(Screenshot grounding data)
★ ★ ★ ★ ★

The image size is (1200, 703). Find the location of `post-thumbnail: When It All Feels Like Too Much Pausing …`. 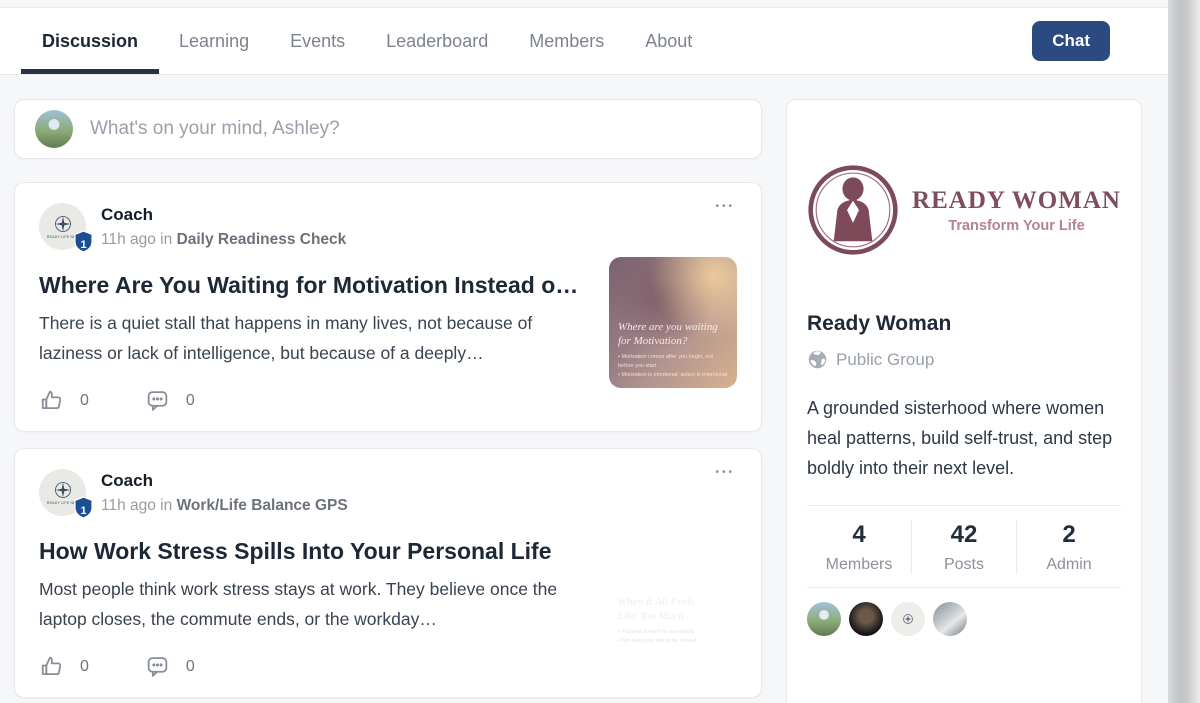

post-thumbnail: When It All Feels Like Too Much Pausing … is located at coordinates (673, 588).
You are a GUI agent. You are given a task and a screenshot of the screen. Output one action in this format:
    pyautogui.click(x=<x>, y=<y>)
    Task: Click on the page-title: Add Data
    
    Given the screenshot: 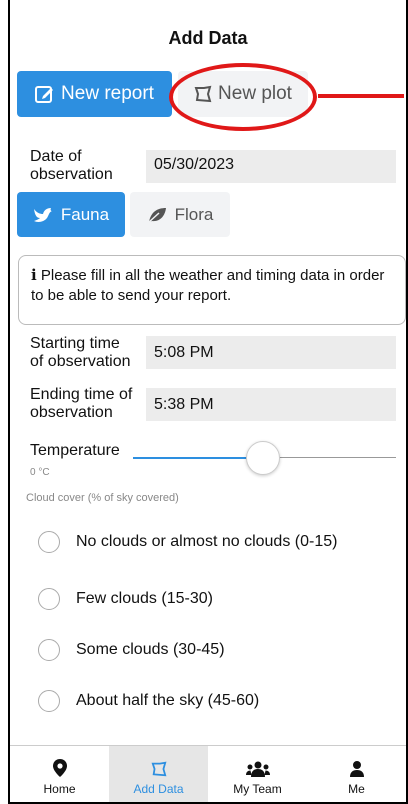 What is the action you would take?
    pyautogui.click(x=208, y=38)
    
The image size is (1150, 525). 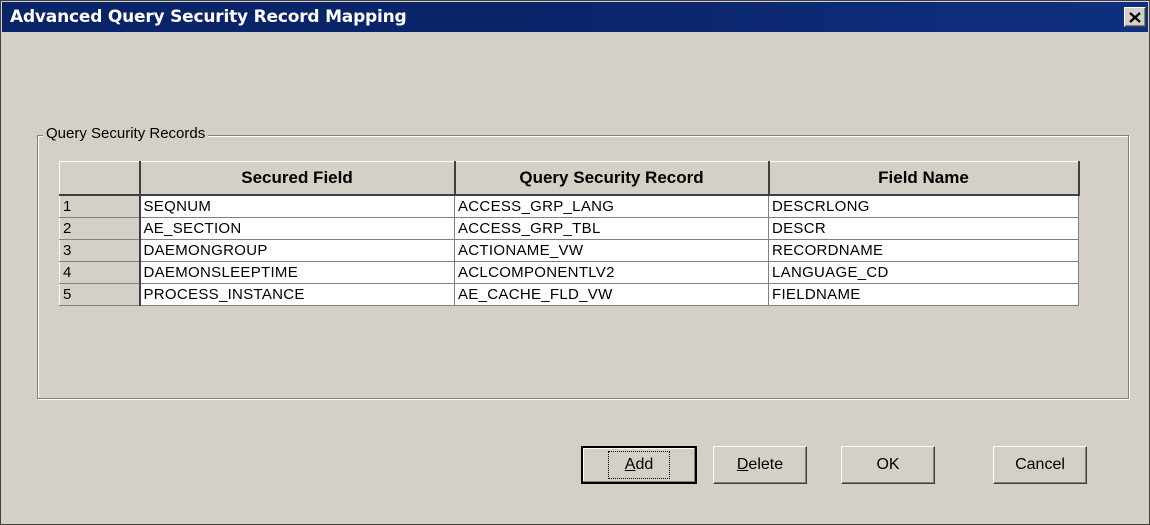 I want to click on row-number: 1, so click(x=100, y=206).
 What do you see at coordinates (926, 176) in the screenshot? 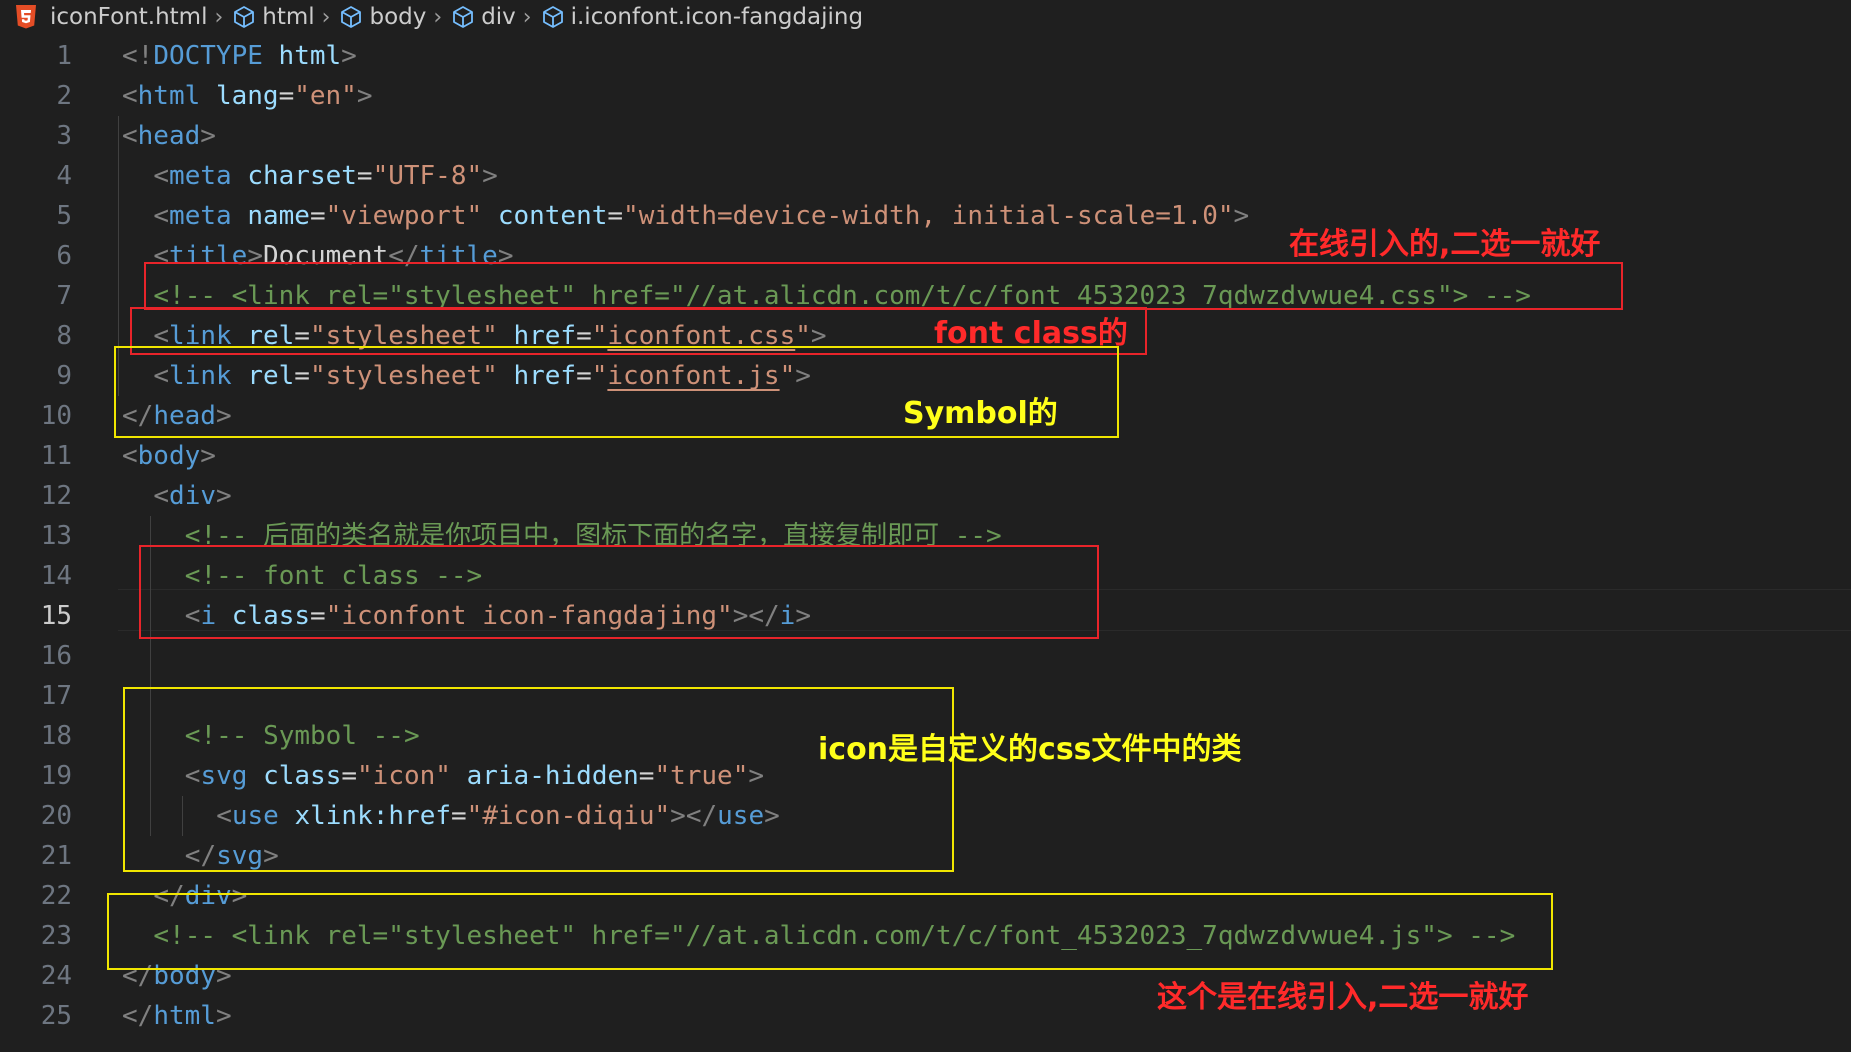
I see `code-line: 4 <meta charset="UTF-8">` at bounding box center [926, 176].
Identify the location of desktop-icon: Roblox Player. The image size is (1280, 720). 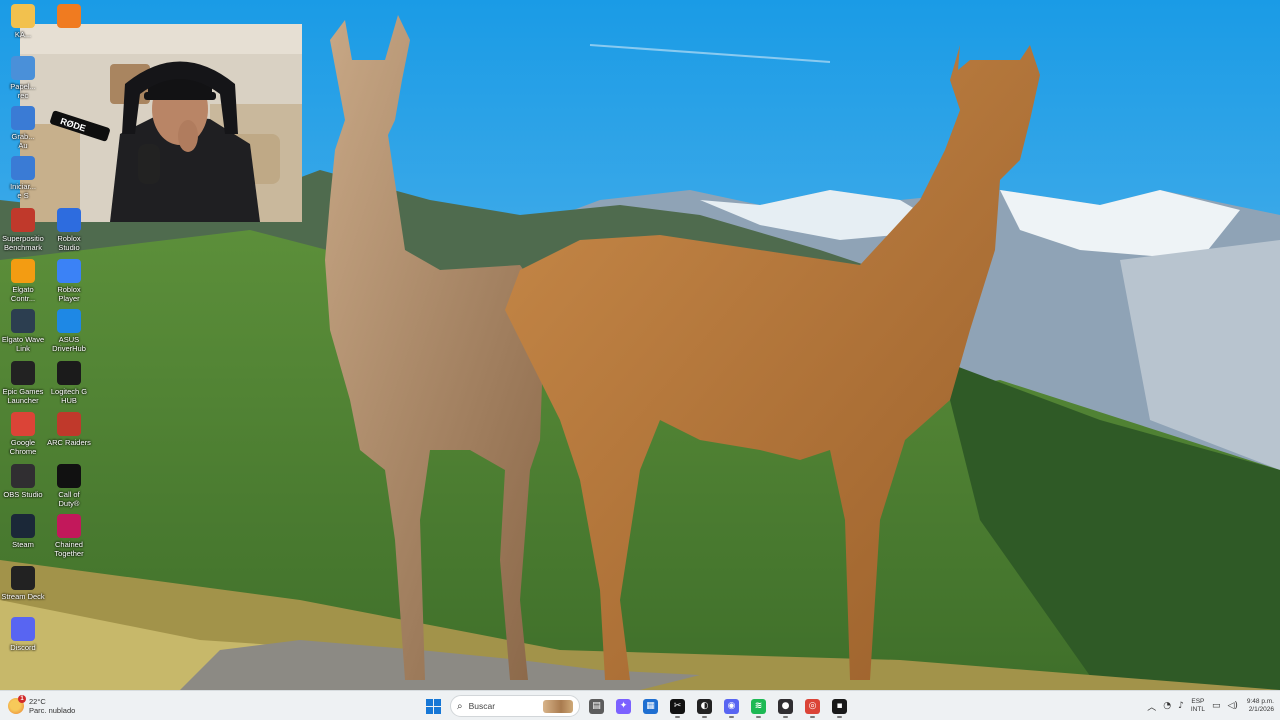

★ ★ ★ ★ ★

● **PROBLEM**: Copy out every line of the data from the one containing "What do you" through the last line, keeping both ends and changing nothing. Leave the pictures out of your answer.

● **ANSWER BELOW**:
 What do you see at coordinates (926, 176) in the screenshot? 
I see `code-line: 4 <meta charset="UTF-8">` at bounding box center [926, 176].
Identify the location of desktop-icon: Roblox Player. The image size is (1280, 720). 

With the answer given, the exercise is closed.